C’est la modernité de cette auteure mythique qui donne envie de tourner les pages de cet ouvrage. Il y avait en elle les prémisses d’une George Sand à vouloir vivre - en veuve - de ses œuvres, son écriture, ses mots.

Il y avait en elle l’invention d’un jeu de rôles sexué où elle emprunte d’abord celui de l’homme : « Je suis le servant / Je vous supplie humblement / Je n’ai d’autre plaisir… », avant de reprendre son costume féminin, puis de s’autoriser une incursion dans le dialogue amant-dame au moment même de leur séparation ou leurs retrouvailles. Il y avait en elle une ironie mathématique : cent ballades divisées en deux dont la moitié défend la loyauté en amour et l’autre la séduction (d’une certaine façon l’inverse). Il y avait en elle le goût taquin de l’anagramme (« Crestine » pour « en escrit y ay mis mon nom »).  Le regard – disons archéologique ! - que nous portons sur la traversée des siècles de cette auteure se réinvente au fil du temps. Une néo-lecture peut-elle réinventer dans la réinvention ?

Amusons-nous naïvement avec le titre, l’orthographe et le sens engendré. Aujourd’hui, le mot « balade » ( avec un seul L) correspond à une promenade ou une excursion, tandis que la « ballade » armée de deux L signifie une œuvre littéraire ou poétique.

Christine de Pizan, Cent ballades d’amant et de dame, Gallimard, 2019, présentation, édition et traduction de Jacqueline Cerquiglini-Toulet, édition bilingue

De fait, en ancien français, le mot  « balade » avait alors la signification de notre actuelle « ballade », à savoir un certain cheminement de l’écriture poétique !  De quoi se perdre déjà dans le nombre de L. ! Laissons notre esprit baguenauder en jouant au baladin (ou à la baladin.e pour moi ! ) de l’intellect. Lisons ce recueil de Cent ballades d’amant et de dame en cherchant comment cette poétesse à l’art si particulier instaure une balade (cad fait déplace ses personnages de lieu en lieu, d’état en état, etc.) dans ses ballades. Bref, nous balade ( ! ) - t-elle au sens contemporain voire figuré du mot ?
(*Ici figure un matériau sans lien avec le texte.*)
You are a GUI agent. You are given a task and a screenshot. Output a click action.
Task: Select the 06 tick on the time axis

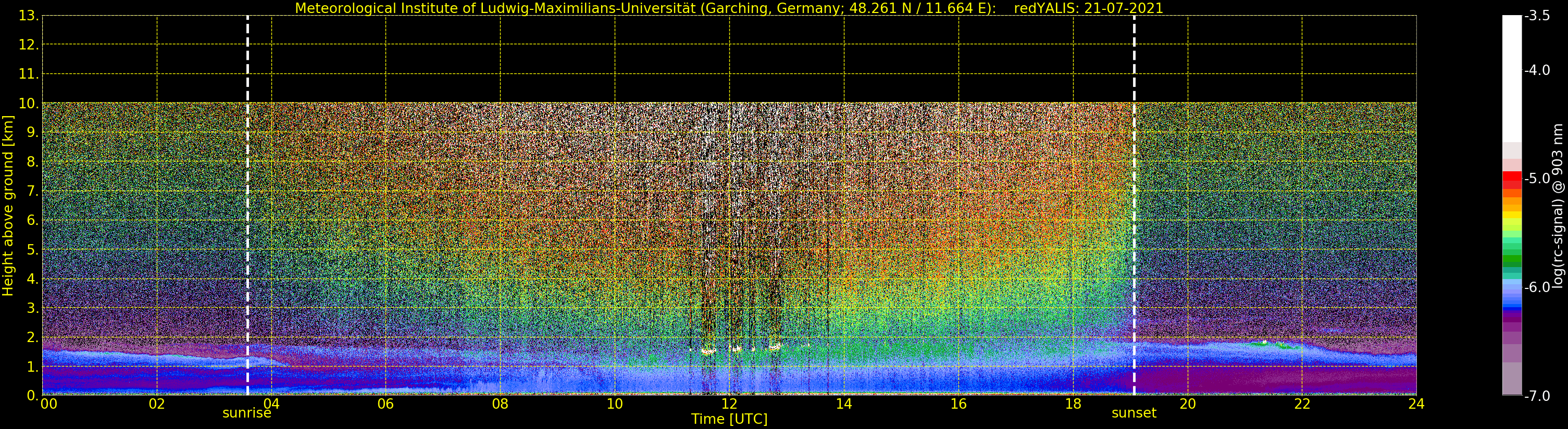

Fouillons les cent ballades à la recherche de balades diverses et variées ! La distance entre les duettistes en amour peut simplement être concrète.  Il y a un « incessant ballet de séparations et de retrouvailles dû aux obstacles qui désunissent les amants », précise Jacqueline Cerquilini-Toulet, traductrice et présentatrice du recueil.

Cette séparation au quotidien peut ainsi être déplorée par l’amant : « J’ai perdu mon temps / plus d’un mois auprès de gens/qui me mènent obscurément / pour une pénible affaire » (ballade 81). L’homme craint cet éloignement réel des corps et des êtres : « Je meurs de douleur,(…) / Quand je vois qu’on éloigne de moi ma dame   /Hélas, que ferai-je si je vois qu’on l’emmène en Gascogne » (lieu de confrontation entre nobliaux au XVe siècle). Le départ en guerre engendre la distance la plus courante ressentie par un viril guerrier : « Je suis allé dans une contrée lointaine » peu aguichante : la nourriture est « rare », le logis « rude » et l’armure « pèse » (ballade 50).  La dame réplique en déplorant une « longue absence » de son « très doux ami » (ballade 55), absence qui la fait même « mourir » au sens figuré bien sûr, avec un esprit un tantinet comédien… L’amant revient de guerre ragaillardi, « joyeux et plein d’ardeur » (ballade 60). Dès lors, il ne craint plus rien « ni froid, ni chaud / ni assaut de château ou de tour / ni la mer » à traverser. Il attend carrément que « Dieu » le conduise au plus vite vers sa belle, ce « parangon de beauté » (répété quatre fois). A cette occasion, il réitère le souhait fébrile qui ponctue chacune des quatre strophes du poème : « Je désire tant vous voir ».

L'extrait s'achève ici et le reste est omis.